L’intervento di Mariella Parmendola su Metropolis
Castellammare di Stabia - Castellammare è in ritardo. Il cammino da fare è ancora lungo, ma la domanda è un’altra: è la strada giusta? La foto che al tramonto si può scattare dall’alto è la brutta copia delle immagini lasciate negli archivi del Comune dall’architetto Massimiliano Fuksas. Quei pontili verso il mare firmati dal noto urbanista sono il simbolo di quello che poteva essere se Castellammare non si fosse attardata, paralizzata da problemi veri e inutili divisioni. Gli chalet di oggi sono gli eredi meno nobili di quel ridisegno di locali sulla spiaggia circondati da statue inneggianti all’acqua e giardini mediterranei. In questo mese di agosto si è tornati a discutere, dividersi, confrontarsi. Una città ripiegata su se stessa, che ormai non si riaccende qualsiasi cosa accada, non ha smentito una sua antica tradizione. Com’è naturale che sia, ogni intervento riguardi il lungomare e la sua spiaggia rimette indietro il calendario di un mezzo secolo. Dal piano Beginot ad oggi di documenti e dibattiti su quel tratto di costa si potrebbe riempire l’album dei ricordi di ogni famiglia stabiese.
Adesso, il nastro appare riavvolto. La discussione riprende laddove si era interrotta. A volte in maniera strumentale, altre senza alcuna originalità. Ma riprende. Dei bar, locali e parchi giochi sull’arenile si parla ovunque.
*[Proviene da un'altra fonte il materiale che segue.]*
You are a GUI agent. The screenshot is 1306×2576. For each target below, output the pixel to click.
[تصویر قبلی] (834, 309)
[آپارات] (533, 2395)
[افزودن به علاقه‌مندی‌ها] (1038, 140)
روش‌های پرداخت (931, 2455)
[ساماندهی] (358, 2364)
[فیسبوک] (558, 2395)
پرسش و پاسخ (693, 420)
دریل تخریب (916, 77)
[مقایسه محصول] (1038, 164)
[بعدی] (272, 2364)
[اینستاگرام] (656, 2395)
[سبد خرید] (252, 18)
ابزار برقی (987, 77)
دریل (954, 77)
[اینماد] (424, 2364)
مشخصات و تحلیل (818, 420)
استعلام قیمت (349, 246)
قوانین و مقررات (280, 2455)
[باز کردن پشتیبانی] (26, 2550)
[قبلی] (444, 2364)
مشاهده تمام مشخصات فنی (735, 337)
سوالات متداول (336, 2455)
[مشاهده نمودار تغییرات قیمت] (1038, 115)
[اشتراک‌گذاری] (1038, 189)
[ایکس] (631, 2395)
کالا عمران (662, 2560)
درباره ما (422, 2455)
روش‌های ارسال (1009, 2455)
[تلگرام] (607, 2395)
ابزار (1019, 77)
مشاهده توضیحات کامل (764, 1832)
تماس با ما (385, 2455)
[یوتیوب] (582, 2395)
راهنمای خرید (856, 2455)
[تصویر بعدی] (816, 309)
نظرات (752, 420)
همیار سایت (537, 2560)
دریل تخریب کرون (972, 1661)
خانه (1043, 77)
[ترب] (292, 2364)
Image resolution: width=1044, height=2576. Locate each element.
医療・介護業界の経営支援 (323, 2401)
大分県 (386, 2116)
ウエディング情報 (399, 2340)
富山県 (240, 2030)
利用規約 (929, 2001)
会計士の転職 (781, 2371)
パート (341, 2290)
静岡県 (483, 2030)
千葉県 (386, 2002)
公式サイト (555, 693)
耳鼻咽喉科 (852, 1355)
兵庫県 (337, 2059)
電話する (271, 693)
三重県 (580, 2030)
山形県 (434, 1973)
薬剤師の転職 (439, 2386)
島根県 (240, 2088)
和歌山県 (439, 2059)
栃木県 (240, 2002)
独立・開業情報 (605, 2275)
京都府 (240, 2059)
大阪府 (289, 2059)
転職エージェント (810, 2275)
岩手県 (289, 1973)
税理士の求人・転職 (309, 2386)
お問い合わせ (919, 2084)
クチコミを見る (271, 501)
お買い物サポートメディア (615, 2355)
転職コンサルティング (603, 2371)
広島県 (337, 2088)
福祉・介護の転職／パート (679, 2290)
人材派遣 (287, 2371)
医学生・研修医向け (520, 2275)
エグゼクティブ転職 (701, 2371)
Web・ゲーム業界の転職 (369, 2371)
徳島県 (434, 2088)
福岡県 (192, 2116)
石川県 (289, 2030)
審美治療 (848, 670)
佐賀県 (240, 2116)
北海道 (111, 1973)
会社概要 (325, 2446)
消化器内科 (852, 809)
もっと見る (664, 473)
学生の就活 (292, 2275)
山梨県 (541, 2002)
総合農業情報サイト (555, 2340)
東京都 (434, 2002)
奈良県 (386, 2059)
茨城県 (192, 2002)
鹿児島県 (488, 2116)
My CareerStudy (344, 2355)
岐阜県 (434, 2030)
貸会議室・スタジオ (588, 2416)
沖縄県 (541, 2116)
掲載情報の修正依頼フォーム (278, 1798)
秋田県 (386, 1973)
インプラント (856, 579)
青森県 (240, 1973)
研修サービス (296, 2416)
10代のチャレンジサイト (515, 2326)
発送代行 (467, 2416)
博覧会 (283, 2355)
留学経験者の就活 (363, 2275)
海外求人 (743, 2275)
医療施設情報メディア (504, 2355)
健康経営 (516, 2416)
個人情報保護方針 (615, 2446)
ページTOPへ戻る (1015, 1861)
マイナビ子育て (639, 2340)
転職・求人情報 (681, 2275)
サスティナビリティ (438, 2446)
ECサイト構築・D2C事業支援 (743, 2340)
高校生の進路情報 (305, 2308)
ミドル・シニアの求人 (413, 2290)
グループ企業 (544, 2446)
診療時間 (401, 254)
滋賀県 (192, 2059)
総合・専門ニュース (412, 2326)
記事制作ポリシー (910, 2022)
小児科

Litigano i politici, commentano le signore dal parrucchiere, polemizzano o si divertono i giovani. Non accadeva da tempo, da quando cioè sui progetti per risollevare la città in declino per il fallimento dell’industria pubblica e privata, si sentiva parlare nelle sedi di partito come tra gli anziani in Villa comunale.
Ora sembra di essere ripiombati in un remake mal riuscito. I commenti sono superficiali. Attengono a osservazioni di senso comune, non per questo senza un loro fondamento. C’è chi sostiene che quei gazebo sulla spiaggia moltiplicano caos e degrado, già imperanti di per sé. E chi li guarda con sguardo ottimista, vedendo l’inizio di qualcosa che può migliorare. Anche gli occhi meno critici avrebbero voluto gli chalet tutti uguali. Ogni stabiese si sarebbe volentieri risparmiato gli scempi del parco giochi con alberi addobbati di luci natalizie e del recinto che sollecita gli istinti violenti dei bambini cresciuti con i giochi di guerra. Per non parlare di quello che accade la sera con le musiche della movida, l’una diversa dall’altra, ma d’accordo nel trasformare il lungomare in un suk privo del fascino dell’oriente.
Il problema però è un altro. Come si colloca l’intervento che dovrebbe riaccendere la miccia del turismo in una città senza più anima e in cui nessuno elabora più un’idea di sviluppo? La velocità e l’approssimazione con cui l’amministrazione Cuomo ha realizzato i locali sull’arenile rischiano di fare mancare l’obiettivo. Il pericolo che gli interventi cadano nelle mani sbagliate è fortissimo. Senza nessun meccanismo di selezione dell’iniziativa privata da parte di chi ha la responsabilità dell’uso degli spazi pubblici, il punto è l’assenza di qualsiasi tipo di controllo sulla qualità degli interventi e sul possibile riutilizzo di capitali provenienti dalla presenza della camorra che a Castellammare non fa mai saltare un giro. Un caffè preso sul mare all’ora del tramonto riappacifica la ragione con il cuore. Ma l’attenzione non deve e non può calare in una città in cui i clan gestiscono quasi l’ottanta per cento dell’economia locale. A queste domande deve rispondere l’amministrazione Cuomo, che però con il passo dell’improvvisazione ha riacceso delle luci spente in anni difficili, in cui la città si è ripiegata interamente sotto i colpi della crisi.